--- Data in this exercise Enclosed Below ---

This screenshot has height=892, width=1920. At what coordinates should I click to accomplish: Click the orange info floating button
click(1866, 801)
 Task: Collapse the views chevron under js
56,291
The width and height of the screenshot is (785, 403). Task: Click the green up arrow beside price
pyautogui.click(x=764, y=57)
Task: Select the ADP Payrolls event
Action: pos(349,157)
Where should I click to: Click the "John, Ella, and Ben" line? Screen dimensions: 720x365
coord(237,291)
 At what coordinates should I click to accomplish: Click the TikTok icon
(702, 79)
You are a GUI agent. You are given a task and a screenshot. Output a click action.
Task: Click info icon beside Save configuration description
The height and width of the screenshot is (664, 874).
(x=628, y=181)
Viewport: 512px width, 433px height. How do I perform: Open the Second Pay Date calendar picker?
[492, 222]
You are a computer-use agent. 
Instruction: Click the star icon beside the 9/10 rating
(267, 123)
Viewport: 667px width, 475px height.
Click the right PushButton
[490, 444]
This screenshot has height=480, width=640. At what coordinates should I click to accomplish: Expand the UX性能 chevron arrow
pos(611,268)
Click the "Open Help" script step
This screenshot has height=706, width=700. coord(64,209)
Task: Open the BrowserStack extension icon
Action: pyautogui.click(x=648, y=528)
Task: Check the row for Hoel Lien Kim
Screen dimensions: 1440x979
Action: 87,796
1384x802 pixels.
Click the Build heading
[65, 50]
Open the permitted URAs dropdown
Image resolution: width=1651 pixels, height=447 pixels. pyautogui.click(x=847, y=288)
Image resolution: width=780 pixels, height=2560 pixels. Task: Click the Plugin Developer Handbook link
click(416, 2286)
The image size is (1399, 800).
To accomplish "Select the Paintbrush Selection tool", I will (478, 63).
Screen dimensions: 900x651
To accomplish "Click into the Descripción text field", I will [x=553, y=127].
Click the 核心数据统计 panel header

--- End of Enclosed Data in this exercise ---

- Exercise directions:
Wherever the word "agent" turns up in a line of the entries above, copy that line.

- Answer to this task:
You are a GUI agent. You are given a task and a screenshot. Output a click action.
You are a computer-use agent. 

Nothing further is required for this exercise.